◆ Brief
Print all the entries exactly.

=====

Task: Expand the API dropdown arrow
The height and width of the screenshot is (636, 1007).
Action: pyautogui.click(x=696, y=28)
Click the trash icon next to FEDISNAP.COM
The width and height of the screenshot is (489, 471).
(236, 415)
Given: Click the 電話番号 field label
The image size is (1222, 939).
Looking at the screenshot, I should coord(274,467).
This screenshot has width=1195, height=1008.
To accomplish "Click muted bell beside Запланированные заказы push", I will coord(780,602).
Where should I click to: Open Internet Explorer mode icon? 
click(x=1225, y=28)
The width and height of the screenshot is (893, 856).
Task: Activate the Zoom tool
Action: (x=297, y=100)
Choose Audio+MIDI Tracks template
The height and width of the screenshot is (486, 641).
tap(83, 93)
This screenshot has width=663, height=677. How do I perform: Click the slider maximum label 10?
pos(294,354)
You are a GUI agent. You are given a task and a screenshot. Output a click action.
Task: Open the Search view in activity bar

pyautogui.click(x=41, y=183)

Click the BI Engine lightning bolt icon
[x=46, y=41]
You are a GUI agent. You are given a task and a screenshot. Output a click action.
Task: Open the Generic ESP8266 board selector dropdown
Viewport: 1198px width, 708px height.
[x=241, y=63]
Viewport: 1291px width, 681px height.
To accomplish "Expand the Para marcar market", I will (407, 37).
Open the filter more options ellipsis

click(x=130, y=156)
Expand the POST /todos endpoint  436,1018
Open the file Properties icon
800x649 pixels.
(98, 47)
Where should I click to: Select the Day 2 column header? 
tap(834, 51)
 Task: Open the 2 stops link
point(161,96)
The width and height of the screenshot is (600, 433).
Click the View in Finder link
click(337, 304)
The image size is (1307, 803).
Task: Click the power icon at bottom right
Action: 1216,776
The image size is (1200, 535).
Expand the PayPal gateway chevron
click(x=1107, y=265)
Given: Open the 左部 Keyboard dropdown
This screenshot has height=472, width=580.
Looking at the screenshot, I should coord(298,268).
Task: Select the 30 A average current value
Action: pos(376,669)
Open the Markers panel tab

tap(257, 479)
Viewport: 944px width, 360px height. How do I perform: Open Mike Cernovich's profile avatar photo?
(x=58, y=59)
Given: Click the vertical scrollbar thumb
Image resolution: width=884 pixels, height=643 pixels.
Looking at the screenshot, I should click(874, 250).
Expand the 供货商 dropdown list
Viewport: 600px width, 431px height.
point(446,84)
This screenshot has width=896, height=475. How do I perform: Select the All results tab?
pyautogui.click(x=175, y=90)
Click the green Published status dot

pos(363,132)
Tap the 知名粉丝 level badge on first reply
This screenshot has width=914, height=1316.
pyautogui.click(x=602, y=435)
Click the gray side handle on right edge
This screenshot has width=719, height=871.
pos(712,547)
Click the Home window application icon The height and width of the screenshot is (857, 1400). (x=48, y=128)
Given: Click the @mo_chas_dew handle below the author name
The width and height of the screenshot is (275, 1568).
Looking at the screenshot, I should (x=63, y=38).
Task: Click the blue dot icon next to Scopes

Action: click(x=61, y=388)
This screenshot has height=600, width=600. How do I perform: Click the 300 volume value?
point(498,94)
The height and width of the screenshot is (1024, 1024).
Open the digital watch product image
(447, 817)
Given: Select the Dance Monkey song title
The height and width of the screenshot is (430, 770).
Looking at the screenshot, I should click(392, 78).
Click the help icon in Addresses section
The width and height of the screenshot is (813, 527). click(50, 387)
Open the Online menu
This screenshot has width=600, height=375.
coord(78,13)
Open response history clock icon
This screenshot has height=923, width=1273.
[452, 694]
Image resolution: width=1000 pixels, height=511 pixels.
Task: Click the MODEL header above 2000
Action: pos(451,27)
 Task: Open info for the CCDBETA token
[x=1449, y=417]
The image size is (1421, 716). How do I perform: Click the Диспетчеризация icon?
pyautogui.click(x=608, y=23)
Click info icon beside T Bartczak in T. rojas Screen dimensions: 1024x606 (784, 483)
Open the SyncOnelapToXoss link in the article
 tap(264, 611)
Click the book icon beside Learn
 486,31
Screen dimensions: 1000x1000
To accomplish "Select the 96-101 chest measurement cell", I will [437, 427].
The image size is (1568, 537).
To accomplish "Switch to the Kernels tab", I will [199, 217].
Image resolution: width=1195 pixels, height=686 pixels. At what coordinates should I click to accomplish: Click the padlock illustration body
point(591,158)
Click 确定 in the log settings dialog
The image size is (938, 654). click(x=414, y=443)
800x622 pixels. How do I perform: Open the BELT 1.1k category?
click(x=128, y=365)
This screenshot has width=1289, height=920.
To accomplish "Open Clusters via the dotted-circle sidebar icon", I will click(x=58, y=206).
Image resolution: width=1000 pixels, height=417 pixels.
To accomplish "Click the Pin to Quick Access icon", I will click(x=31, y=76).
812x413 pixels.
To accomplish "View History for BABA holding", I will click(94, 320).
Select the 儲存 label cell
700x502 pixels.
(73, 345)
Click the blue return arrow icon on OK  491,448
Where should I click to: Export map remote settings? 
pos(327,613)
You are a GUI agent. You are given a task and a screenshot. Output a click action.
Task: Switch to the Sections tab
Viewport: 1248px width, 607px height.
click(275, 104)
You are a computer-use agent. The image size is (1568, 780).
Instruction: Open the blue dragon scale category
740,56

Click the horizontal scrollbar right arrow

=====

◆ Solved problem
Task: Expand the API dropdown arrow
The height and width of the screenshot is (636, 1007).
Action: pyautogui.click(x=696, y=28)
Click the trash icon next to FEDISNAP.COM
The width and height of the screenshot is (489, 471).
(236, 415)
Given: Click the 電話番号 field label
The image size is (1222, 939).
Looking at the screenshot, I should coord(274,467).
This screenshot has width=1195, height=1008.
To accomplish "Click muted bell beside Запланированные заказы push", I will coord(780,602).
Where should I click to: Open Internet Explorer mode icon? 
click(x=1225, y=28)
The width and height of the screenshot is (893, 856).
Task: Activate the Zoom tool
Action: (x=297, y=100)
Choose Audio+MIDI Tracks template
The height and width of the screenshot is (486, 641).
tap(83, 93)
This screenshot has width=663, height=677. How do I perform: Click the slider maximum label 10?
pos(294,354)
You are a GUI agent. You are given a task and a screenshot. Output a click action.
Task: Open the Search view in activity bar

pyautogui.click(x=41, y=183)

Click the BI Engine lightning bolt icon
[x=46, y=41]
You are a GUI agent. You are given a task and a screenshot. Output a click action.
Task: Open the Generic ESP8266 board selector dropdown
Viewport: 1198px width, 708px height.
[x=241, y=63]
Viewport: 1291px width, 681px height.
To accomplish "Expand the Para marcar market", I will (407, 37).
Open the filter more options ellipsis

click(x=130, y=156)
Expand the POST /todos endpoint  436,1018
Open the file Properties icon
800x649 pixels.
(98, 47)
Where should I click to: Select the Day 2 column header? 
tap(834, 51)
 Task: Open the 2 stops link
point(161,96)
The width and height of the screenshot is (600, 433).
Click the View in Finder link
click(337, 304)
The image size is (1307, 803).
Task: Click the power icon at bottom right
Action: 1216,776
The image size is (1200, 535).
Expand the PayPal gateway chevron
click(x=1107, y=265)
Given: Open the 左部 Keyboard dropdown
This screenshot has height=472, width=580.
Looking at the screenshot, I should coord(298,268).
Task: Select the 30 A average current value
Action: pos(376,669)
Open the Markers panel tab

tap(257, 479)
Viewport: 944px width, 360px height. How do I perform: Open Mike Cernovich's profile avatar photo?
(x=58, y=59)
Given: Click the vertical scrollbar thumb
Image resolution: width=884 pixels, height=643 pixels.
Looking at the screenshot, I should click(874, 250).
Expand the 供货商 dropdown list
Viewport: 600px width, 431px height.
point(446,84)
This screenshot has width=896, height=475. How do I perform: Select the All results tab?
pyautogui.click(x=175, y=90)
Click the green Published status dot

pos(363,132)
Tap the 知名粉丝 level badge on first reply
This screenshot has width=914, height=1316.
pyautogui.click(x=602, y=435)
Click the gray side handle on right edge
This screenshot has width=719, height=871.
pos(712,547)
Click the Home window application icon The height and width of the screenshot is (857, 1400). (x=48, y=128)
Given: Click the @mo_chas_dew handle below the author name
The width and height of the screenshot is (275, 1568).
Looking at the screenshot, I should (x=63, y=38).
Task: Click the blue dot icon next to Scopes

Action: click(x=61, y=388)
This screenshot has height=600, width=600. How do I perform: Click the 300 volume value?
point(498,94)
The height and width of the screenshot is (1024, 1024).
Open the digital watch product image
(447, 817)
Given: Select the Dance Monkey song title
The height and width of the screenshot is (430, 770).
Looking at the screenshot, I should click(392, 78).
Click the help icon in Addresses section
The width and height of the screenshot is (813, 527). click(50, 387)
Open the Online menu
This screenshot has width=600, height=375.
coord(78,13)
Open response history clock icon
This screenshot has height=923, width=1273.
[452, 694]
Image resolution: width=1000 pixels, height=511 pixels.
Task: Click the MODEL header above 2000
Action: pos(451,27)
 Task: Open info for the CCDBETA token
[x=1449, y=417]
The image size is (1421, 716). How do I perform: Click the Диспетчеризация icon?
pyautogui.click(x=608, y=23)
Click info icon beside T Bartczak in T. rojas Screen dimensions: 1024x606 (784, 483)
Open the SyncOnelapToXoss link in the article
 tap(264, 611)
Click the book icon beside Learn
 486,31
Screen dimensions: 1000x1000
To accomplish "Select the 96-101 chest measurement cell", I will [437, 427].
The image size is (1568, 537).
To accomplish "Switch to the Kernels tab", I will [199, 217].
Image resolution: width=1195 pixels, height=686 pixels. At what coordinates should I click to accomplish: Click the padlock illustration body
point(591,158)
Click 确定 in the log settings dialog
The image size is (938, 654). click(x=414, y=443)
800x622 pixels. How do I perform: Open the BELT 1.1k category?
click(x=128, y=365)
This screenshot has width=1289, height=920.
To accomplish "Open Clusters via the dotted-circle sidebar icon", I will click(x=58, y=206).
Image resolution: width=1000 pixels, height=417 pixels.
To accomplish "Click the Pin to Quick Access icon", I will click(x=31, y=76).
812x413 pixels.
To accomplish "View History for BABA holding", I will click(94, 320).
Select the 儲存 label cell
700x502 pixels.
(73, 345)
Click the blue return arrow icon on OK  491,448
Where should I click to: Export map remote settings? 
pos(327,613)
You are a GUI agent. You are given a task and a screenshot. Output a click action.
Task: Switch to the Sections tab
Viewport: 1248px width, 607px height.
click(275, 104)
You are a computer-use agent. The image size is (1568, 780).
Instruction: Open the blue dragon scale category
740,56

Click the horizontal scrollbar right arrow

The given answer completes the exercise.